◆ **Exercise prompt**:
What lines in the listing include "card"? Return a copy of each.

◆ **Provided information**:
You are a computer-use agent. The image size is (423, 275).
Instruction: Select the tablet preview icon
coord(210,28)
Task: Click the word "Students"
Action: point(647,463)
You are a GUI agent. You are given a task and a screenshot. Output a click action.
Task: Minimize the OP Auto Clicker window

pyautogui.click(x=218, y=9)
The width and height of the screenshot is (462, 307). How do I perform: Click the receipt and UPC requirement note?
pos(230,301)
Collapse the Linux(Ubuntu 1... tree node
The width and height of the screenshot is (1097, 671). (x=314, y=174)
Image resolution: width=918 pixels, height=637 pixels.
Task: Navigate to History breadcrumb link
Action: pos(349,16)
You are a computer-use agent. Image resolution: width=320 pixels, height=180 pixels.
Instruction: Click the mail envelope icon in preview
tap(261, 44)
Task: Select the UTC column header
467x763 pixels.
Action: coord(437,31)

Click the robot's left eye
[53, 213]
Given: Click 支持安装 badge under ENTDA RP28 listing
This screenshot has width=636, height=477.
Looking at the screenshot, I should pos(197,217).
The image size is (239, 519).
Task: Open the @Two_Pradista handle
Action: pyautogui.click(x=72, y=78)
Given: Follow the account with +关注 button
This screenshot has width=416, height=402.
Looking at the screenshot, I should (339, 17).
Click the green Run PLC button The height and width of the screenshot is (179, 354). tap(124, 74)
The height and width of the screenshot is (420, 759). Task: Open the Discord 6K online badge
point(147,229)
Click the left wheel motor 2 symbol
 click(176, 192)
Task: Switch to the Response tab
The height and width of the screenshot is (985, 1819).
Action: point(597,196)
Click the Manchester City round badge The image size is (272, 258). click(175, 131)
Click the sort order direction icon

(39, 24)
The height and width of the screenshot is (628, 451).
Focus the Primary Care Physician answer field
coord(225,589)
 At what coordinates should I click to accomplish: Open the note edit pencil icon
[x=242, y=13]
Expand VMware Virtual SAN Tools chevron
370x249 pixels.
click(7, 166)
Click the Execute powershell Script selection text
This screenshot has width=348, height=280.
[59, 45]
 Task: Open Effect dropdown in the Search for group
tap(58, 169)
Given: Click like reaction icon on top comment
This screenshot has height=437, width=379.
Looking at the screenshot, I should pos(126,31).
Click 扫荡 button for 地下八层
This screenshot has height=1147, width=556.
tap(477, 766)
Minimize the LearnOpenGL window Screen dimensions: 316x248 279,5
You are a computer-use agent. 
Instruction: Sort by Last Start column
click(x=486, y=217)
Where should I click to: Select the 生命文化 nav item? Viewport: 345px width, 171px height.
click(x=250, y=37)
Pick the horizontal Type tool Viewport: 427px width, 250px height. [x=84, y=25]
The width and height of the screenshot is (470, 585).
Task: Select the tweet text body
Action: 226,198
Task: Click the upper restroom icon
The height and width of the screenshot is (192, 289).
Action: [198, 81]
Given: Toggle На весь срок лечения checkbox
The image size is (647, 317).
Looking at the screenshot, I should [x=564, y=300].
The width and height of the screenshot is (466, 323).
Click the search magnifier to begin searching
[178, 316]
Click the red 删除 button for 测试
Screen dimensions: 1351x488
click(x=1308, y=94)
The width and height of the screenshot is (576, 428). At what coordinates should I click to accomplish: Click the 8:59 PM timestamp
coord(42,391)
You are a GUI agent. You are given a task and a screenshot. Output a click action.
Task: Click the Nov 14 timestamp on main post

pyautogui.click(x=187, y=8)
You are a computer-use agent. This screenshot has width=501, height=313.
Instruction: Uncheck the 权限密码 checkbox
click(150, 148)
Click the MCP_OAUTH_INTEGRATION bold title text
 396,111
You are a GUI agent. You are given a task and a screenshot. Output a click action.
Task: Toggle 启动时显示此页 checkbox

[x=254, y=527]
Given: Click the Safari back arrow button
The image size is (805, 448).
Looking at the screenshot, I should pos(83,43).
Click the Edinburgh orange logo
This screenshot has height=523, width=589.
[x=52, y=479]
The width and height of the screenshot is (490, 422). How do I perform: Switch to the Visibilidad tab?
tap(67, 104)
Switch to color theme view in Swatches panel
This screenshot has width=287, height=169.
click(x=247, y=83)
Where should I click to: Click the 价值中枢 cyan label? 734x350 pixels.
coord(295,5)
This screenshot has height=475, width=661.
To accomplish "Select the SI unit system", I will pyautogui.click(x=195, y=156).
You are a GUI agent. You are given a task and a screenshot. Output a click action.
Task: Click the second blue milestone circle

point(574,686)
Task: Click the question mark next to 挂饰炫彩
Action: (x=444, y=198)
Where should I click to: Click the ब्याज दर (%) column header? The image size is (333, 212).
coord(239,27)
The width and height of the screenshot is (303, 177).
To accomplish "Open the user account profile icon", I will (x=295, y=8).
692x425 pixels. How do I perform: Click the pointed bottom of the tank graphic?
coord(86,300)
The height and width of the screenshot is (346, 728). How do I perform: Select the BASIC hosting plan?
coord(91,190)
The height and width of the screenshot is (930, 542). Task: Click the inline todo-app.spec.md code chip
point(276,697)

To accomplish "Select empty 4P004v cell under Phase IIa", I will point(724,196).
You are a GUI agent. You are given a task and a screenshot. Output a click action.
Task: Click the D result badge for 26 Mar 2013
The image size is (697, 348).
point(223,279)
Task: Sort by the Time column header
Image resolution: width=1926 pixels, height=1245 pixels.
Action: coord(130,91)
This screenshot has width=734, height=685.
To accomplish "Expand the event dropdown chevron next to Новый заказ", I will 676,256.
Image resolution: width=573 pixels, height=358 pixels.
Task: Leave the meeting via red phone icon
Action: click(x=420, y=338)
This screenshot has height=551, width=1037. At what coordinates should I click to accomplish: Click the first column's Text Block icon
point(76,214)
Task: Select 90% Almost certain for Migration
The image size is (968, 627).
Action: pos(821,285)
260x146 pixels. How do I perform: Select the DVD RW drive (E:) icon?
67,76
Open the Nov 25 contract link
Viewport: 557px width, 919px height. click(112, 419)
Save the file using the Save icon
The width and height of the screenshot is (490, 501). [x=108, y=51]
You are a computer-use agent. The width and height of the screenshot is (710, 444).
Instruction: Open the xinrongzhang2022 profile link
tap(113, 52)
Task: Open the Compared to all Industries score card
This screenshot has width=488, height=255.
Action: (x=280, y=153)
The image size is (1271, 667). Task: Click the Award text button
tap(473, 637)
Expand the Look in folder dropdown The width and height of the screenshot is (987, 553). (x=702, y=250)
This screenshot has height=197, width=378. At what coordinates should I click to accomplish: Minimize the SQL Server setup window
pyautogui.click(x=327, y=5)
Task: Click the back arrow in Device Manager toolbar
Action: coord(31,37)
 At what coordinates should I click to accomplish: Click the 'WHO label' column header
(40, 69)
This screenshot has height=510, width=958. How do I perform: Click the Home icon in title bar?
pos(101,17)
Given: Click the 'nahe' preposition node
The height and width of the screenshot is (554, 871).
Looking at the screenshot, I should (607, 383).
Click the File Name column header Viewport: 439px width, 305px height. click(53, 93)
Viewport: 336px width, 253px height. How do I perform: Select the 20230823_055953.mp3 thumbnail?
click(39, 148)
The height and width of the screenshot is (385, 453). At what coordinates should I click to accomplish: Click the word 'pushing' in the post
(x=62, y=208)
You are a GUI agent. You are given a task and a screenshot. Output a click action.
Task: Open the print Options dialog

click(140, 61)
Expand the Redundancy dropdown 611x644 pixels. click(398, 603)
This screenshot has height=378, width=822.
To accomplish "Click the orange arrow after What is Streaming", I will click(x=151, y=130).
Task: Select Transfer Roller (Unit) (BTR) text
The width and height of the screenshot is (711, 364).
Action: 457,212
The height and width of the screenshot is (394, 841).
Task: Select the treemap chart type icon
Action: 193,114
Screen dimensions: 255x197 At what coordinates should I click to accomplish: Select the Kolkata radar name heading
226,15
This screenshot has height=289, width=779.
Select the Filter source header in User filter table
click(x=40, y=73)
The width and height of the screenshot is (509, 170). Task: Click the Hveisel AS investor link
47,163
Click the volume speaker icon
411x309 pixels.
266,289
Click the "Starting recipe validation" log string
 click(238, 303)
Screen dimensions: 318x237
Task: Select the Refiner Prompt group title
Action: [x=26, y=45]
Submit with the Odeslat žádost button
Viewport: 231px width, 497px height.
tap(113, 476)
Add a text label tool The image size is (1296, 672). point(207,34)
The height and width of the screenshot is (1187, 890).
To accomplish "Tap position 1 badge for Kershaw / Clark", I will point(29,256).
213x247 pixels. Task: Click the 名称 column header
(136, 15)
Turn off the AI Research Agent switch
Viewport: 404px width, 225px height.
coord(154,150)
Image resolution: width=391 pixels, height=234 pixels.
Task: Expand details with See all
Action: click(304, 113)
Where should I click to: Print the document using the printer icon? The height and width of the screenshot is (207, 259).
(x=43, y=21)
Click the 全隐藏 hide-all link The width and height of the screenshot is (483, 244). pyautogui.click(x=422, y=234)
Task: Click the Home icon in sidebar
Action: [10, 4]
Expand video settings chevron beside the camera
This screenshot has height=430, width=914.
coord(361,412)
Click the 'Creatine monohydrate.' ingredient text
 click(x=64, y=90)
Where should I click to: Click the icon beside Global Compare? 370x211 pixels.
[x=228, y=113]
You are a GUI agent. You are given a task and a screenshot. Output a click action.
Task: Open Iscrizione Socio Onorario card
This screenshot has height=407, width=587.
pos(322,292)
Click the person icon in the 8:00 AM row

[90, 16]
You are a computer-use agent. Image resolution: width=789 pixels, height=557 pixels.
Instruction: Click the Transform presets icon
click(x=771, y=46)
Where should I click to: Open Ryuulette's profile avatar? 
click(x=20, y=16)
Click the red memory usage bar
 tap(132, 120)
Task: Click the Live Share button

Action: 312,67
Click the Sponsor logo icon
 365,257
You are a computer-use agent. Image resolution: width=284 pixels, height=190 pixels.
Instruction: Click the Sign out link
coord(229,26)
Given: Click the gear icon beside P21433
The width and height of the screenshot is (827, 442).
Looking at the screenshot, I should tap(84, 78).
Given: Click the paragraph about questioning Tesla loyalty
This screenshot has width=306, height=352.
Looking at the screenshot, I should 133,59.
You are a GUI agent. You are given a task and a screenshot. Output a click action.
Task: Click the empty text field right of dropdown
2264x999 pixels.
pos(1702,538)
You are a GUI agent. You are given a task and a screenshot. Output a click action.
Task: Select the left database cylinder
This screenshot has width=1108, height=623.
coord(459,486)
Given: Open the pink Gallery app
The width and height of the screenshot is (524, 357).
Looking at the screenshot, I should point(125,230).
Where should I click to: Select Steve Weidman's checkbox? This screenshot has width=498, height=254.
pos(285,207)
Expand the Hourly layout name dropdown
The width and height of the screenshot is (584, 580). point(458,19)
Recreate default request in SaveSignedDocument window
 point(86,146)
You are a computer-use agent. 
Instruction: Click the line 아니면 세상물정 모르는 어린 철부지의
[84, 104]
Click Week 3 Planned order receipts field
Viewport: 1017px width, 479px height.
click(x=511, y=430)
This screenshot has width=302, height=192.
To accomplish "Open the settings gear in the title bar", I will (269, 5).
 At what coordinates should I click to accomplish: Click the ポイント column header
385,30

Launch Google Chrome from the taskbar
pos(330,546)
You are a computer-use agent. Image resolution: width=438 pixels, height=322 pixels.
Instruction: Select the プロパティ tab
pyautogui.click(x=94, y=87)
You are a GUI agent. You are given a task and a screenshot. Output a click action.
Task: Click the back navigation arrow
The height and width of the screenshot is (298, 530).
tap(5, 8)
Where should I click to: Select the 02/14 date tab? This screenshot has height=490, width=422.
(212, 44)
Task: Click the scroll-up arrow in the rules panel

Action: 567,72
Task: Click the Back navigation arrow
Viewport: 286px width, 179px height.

◆ **Response below**:
Task: Open the Compared to all Industries score card
Task: Open Iscrizione Socio Onorario card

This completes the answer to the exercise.